Adobe Systems today is providing developers with the first public look at its next-generation tooling for creating rich Internet applications (RIAs) with the release of two key betas and updates to its framework.
The first previews of Flash Builder 4 and Flash Catalyst are the latest salvo in the company's effort to allow both developers and designers to work more closely in the building of cross-platform RIAs.
Flash Builder 4 is the new name for Adobe's developer tooling, which was previously known as Flex Builder. The rebranding is an effort to clarify the lines between the company's open source Flex framework and proprietary Flash RIA runtime development environment.

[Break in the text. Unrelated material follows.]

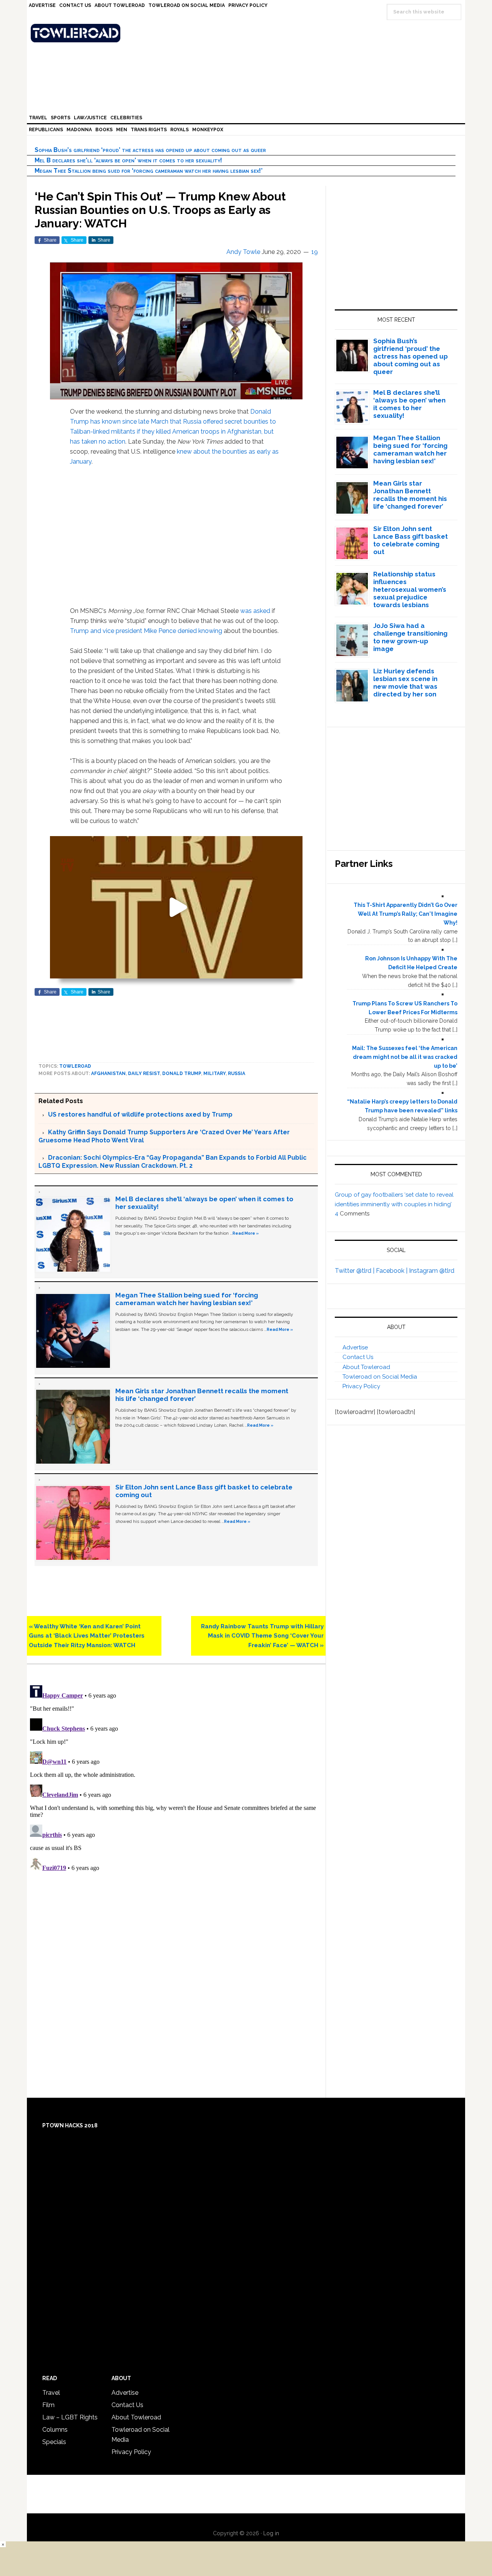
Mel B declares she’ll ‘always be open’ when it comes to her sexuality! (128, 160)
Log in (271, 2533)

"As we up-level the larger conversation to be about the Flash platform and the power of Flash, we want to align the brand with the platform," said Dave Gruber, Adobe's group manager for developer marketing. "We are trying to make it crystal clear that all of this is based on the core Flash Player runtime."
Flash Builder, which is based on the Flex framework, is Adobe's Eclipse-based IDE for developing RIAs that run in Adobe's Flash and AIR environments. While Flash is a mature tooling environment, Gruber said Flash Builder 4 boasts three important new features. The first is improved developer productivity via an IDE that supports drag-and-drop editing and the updated Flex Framework. Second is support for data-centric applications by allowing for the binding of components such as charts and data grids. Third, according to Gruber, is the fact that Flash Builder 4 is much more conducive for handling workflows between designers and developers.
The latter is enabled by the first public preview of Flash Catalyst, Adobe's new tool aimed at letting designers build user interfaces without coding and creating workflow. Pivotal to Catalyst, which has been under development for two years under the code name "Thermo," is that it's designed to let designers work in concert with developers.
Flash Catalyst can migrate content created in Adobe's Photoshop and Illustrator packages into live user interfaces. Designers can also build interactive prototypes and publish finished projects as .SWF files, the Flash file format.
The company has also updated its open source Flex framework, which includes the release of the new Flex 4 SDK. The most noteworthy feature in the new framework, according to Adobe, is support for a new skinning and component architecture. Code-named "Spark," it is built on the Halo architecture and gives developers and designers more expressive tooling to work together on Flex apps.
Spark currently includes 30 components that work with the new Flash Builder and Catalyst offerings, Adobe said. The Flex framework adds support for MXML, an XML-based markup language that describes rich components and their behavior.
Enterprise Battle: Flash or Silverlight?
Adobe's releases today underscore the latest battle line for the loyalty of enterprise development and design teams. While Adobe's Flash and Flex platforms are regarded as the leading RIA development environments, Microsoft's Silverlight platform is gaining significant momentum as an alternative. Indeed, Microsoft last week said it will launch Silverlight 3 at an event in San Francisco on July 10.
"Microsoft clearly has the developer core competency and Adobe has the designer core competency, and that's not going to be resolved right away," said IDC analyst Al Hilwa. "Designers will generally prefer Adobe's tools and developers are generally going to find Microsoft's tools stronger in the overall richness for developers. Both of them are growing into each other's space."
Web and RIA development is one of the few areas in the software tooling environment that is growing. Worldwide revenues for such tooling grew 14 percent to $940 million in 2008, according to IDC research. "We actually have negative growth in a couple of other markets in application development, but in this particular market we anticipate single-digit growth," Hilwa said.
Adobe's move to recast Flash Builder and the release of Catalyst will be key to filling gaps in its story to enterprise developers, he added.
Support for data-aware applications promises to broaden the appeal of Flash Builder 4 to enterprise developers, said Forrester analyst Jeffrey Hammond in an e-mail interview. "That's far and away the most common type of app you see in IT, and the easier it is to integrate data into a Flex app, the more application developers will pick up and use the tools," Hammond said.
Regarding Catalyst, while it promises to bridge the gap between designers and developers, the former could be a tougher sell, Hammond noted. "While I'm not sure traditional designers are ready to give up their current tools, I do think that developers will find Catalyst a much more approachable way to integrate the work of designers into the development process," he said. "I actually see just as many developers using Catalyst as designers."